PyEphem is now deprecating - they recommend preferring Skyfield astronomy library over PyEphem for new projects. Its modern design encourages better Python code, and uses NumPy to accelerate its calculations.
The phase of the Moon is defined as the angle between the Moon and the
Sun along the ecliptic. This angle is computed as the difference in
the ecliptic longitude of the Moon and of the Sun.
The result is an angle that is 0° for the New Moon, 90° at the First Quarter, 180° at the Full Moon, and 270° at the Last Quarter.
Code taken from here
from skyfield.api import load
from skyfield.framelib import ecliptic_frame
ts = load.timescale()
t = ts.utc(2019, 12, 9, 15, 36)
eph = load('de421.bsp')
sun, moon, earth = eph['sun'], eph['moon'], eph['earth']
e = earth.at(t)
_, slon, _ = e.observe(sun).apparent().frame_latlon(ecliptic_frame)
_, mlon, _ = e.observe(moon).apparent().frame_latlon(ecliptic_frame)
phase = (mlon.degrees - slon.degrees) % 360.0
print('{0:.1f}'.format(phase))
Output
149.4
Pyephem by default uses coordinated universal (UTC) time. I wanted a program that would generate a list of full moons that would be accurate in the pacific time zone. The code below will calculate the full moons for a given year and then adjust that using the ephem.localtime() method to calibrate to the desired time zone. It also appears to properly account for daylight savings time as well. Thank you to Richard, this code is similar to what he had written.
#!/usr/bin/python
import datetime
import ephem
import os
import time
# Set time zone to pacific
os.environ['TZ'] = 'US/Pacific'
time.tzset()
print("Time zone calibrated to", os.environ['TZ'])

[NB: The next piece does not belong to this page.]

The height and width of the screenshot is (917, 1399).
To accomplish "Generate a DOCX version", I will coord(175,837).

def get_full_moons_in_year(year):
"""
Generate a list of full moons for a given year calibrated to the local time zone
:param year: year to determine the list of full moons
:return: list of dates as strings in the format YYYY-mm-dd
"""
moons = []
date = ephem.Date(datetime.date(year - 1, 12, 31))
end_date = ephem.Date(datetime.date(year + 1, 1, 1))
while date <= end_date:
date = ephem.next_full_moon(date)
# Convert the moon dates to the local time zone, add to list if moon date still falls in desired year
local_date = ephem.localtime(date)
if local_date.year == year:
# Append the date as a string to the list for easier comparison later
moons.append(local_date.strftime("%Y-%m-%d"))
return moons
moons = get_full_moons_in_year(2015)
print(moons)
The code above will return:
Time zone calibrated to US/Pacific
['2015-01-04', '2015-02-03', '2015-03-05', '2015-04-04', '2015-05-03', '2015-06-02', '2015-07-01', '2015-07-31', '2015-08-29', '2015-09-27', '2015-10-27', '2015-11-25', '2015-12-25']

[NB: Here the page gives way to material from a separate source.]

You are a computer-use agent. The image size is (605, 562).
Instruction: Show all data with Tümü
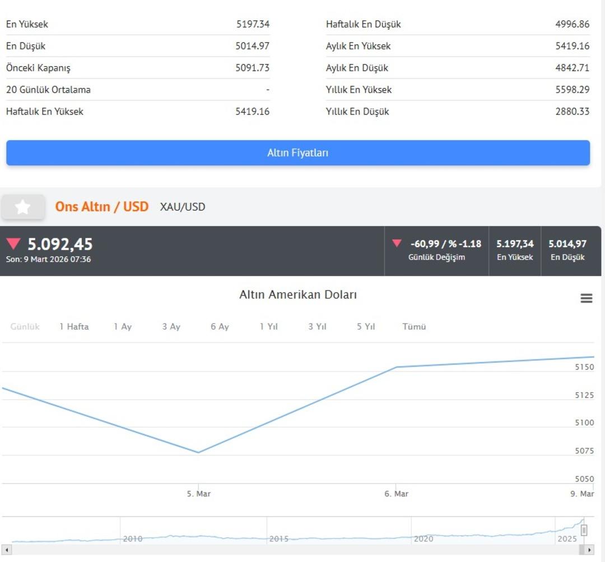pyautogui.click(x=414, y=326)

I know that you're looking for Python but if you can understand C# there's an open source project out there called Chronos XP which does this very well.
If you don't need high accuracy, you can always (ab)use a lunar (or lunisolar) calendar class (e.g., HijriCalendar or ChineseLunisolarCalendar in Microsoft .NET) to calculate the (approximate) moon phase of any date, as the calendar's "day-of-month" property, being a lunar (or lunisolar) calendar day, always corresponds to the moon phase (e.g., day 1 is the new moon, day 15 is the full moon, etc.)